### THE TASK
When you reach the line containing "Go to 首页 in navigation bar" in the records below, set it down exactly, together with every later line through the end, but not the pictures.

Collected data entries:
──────────

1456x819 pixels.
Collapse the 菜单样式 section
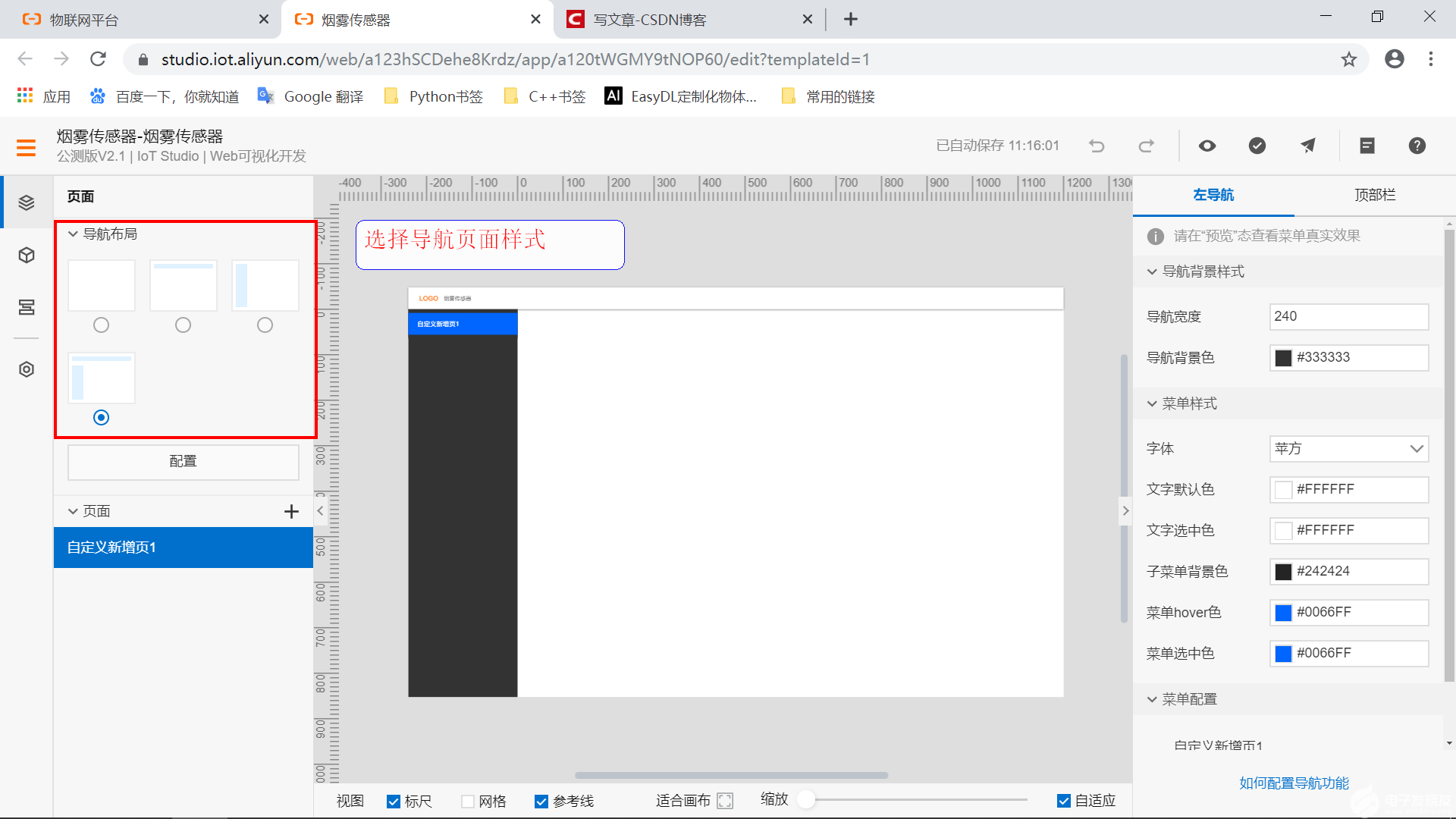[x=1153, y=403]
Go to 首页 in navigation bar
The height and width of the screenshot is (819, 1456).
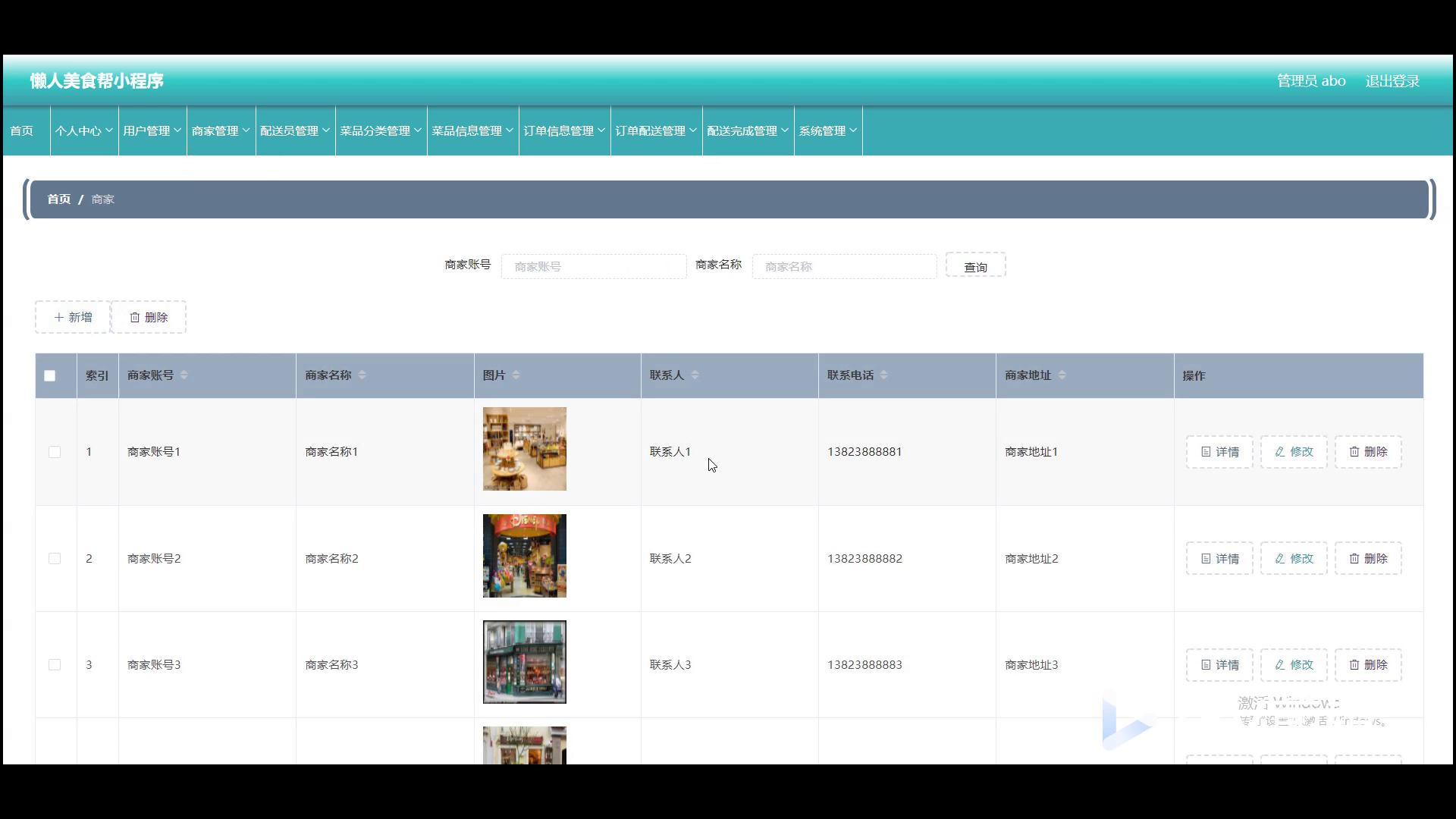22,131
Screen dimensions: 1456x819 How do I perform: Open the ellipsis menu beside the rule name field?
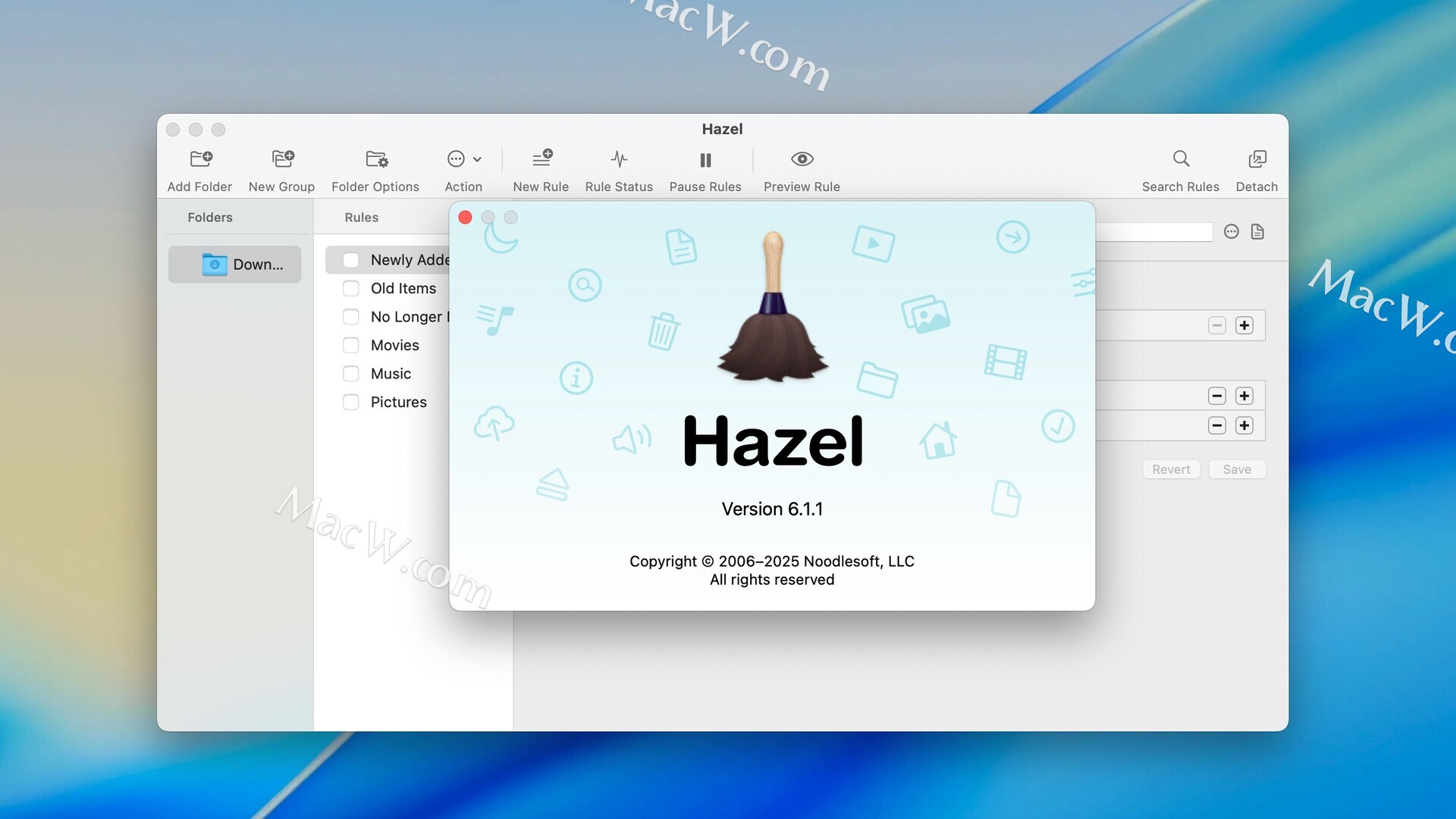[x=1232, y=232]
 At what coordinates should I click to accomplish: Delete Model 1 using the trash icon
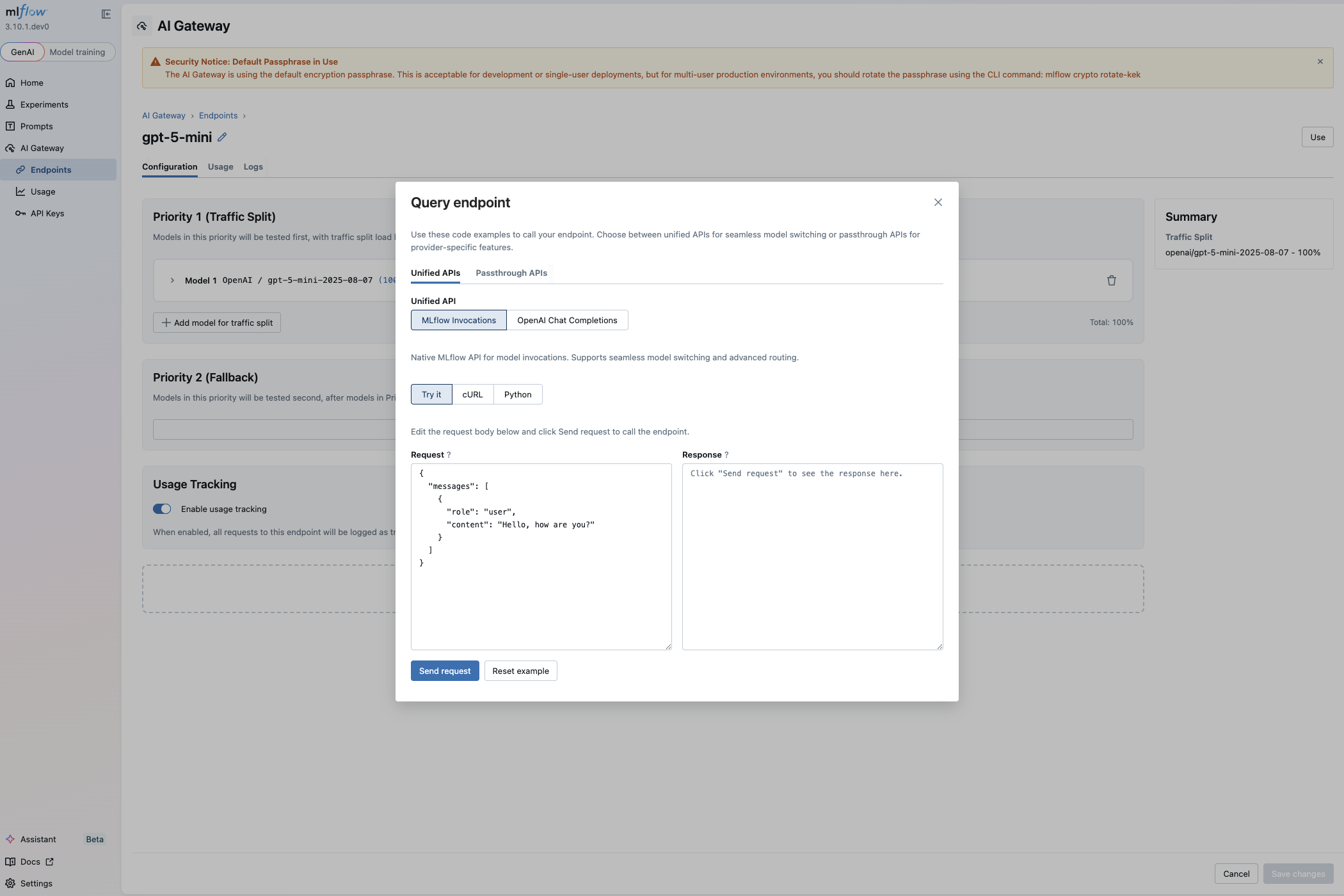point(1111,280)
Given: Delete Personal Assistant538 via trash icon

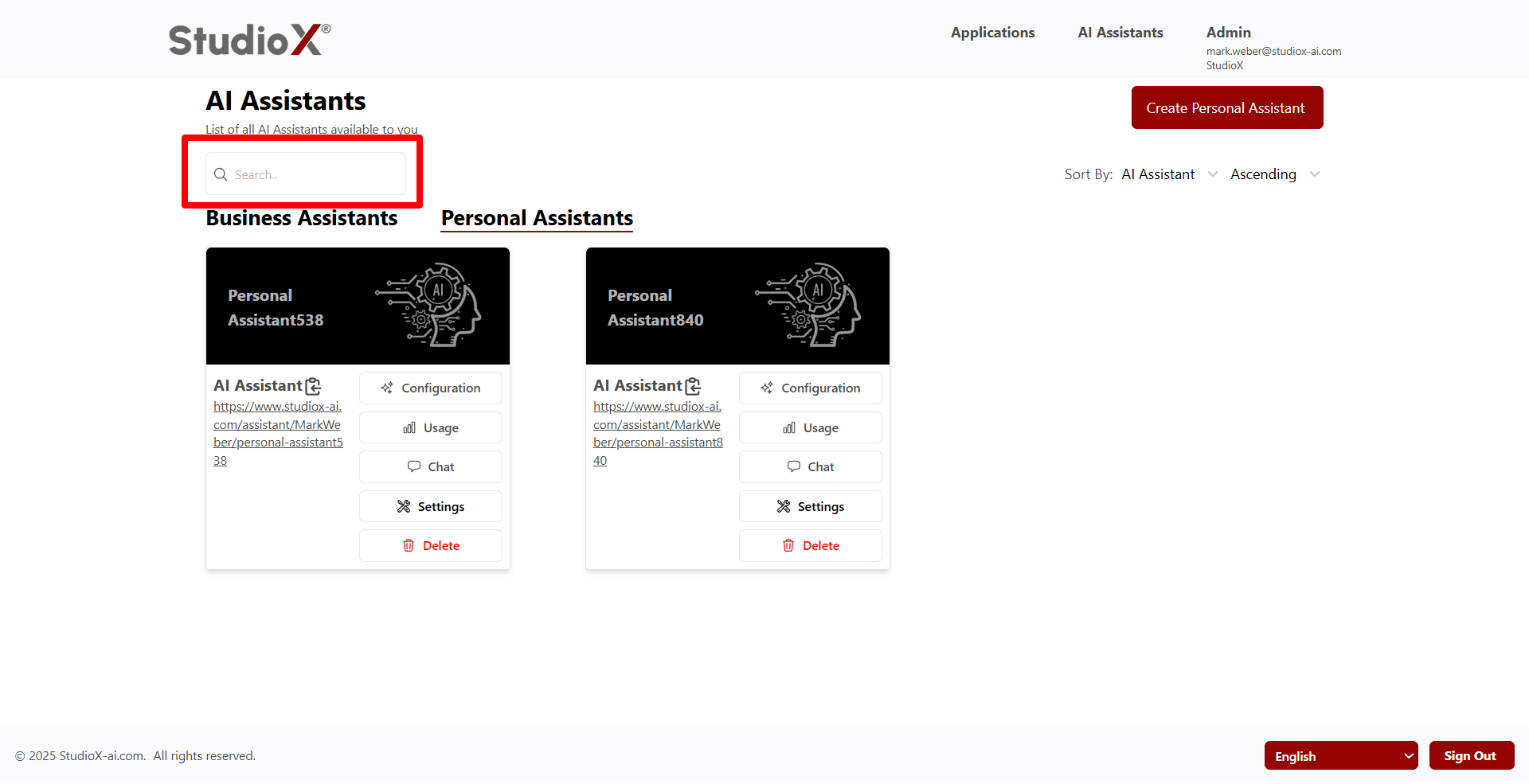Looking at the screenshot, I should pyautogui.click(x=409, y=545).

──────────

### ANSWER
Go to 首页 in navigation bar
The height and width of the screenshot is (819, 1456).
22,131
Screen dimensions: 1456x819 How do I perform: Open the ellipsis menu beside the rule name field?
[x=1232, y=232]
 At what coordinates should I click to accomplish: Delete Model 1 using the trash icon
point(1111,280)
Given: Delete Personal Assistant538 via trash icon

Looking at the screenshot, I should pyautogui.click(x=409, y=545).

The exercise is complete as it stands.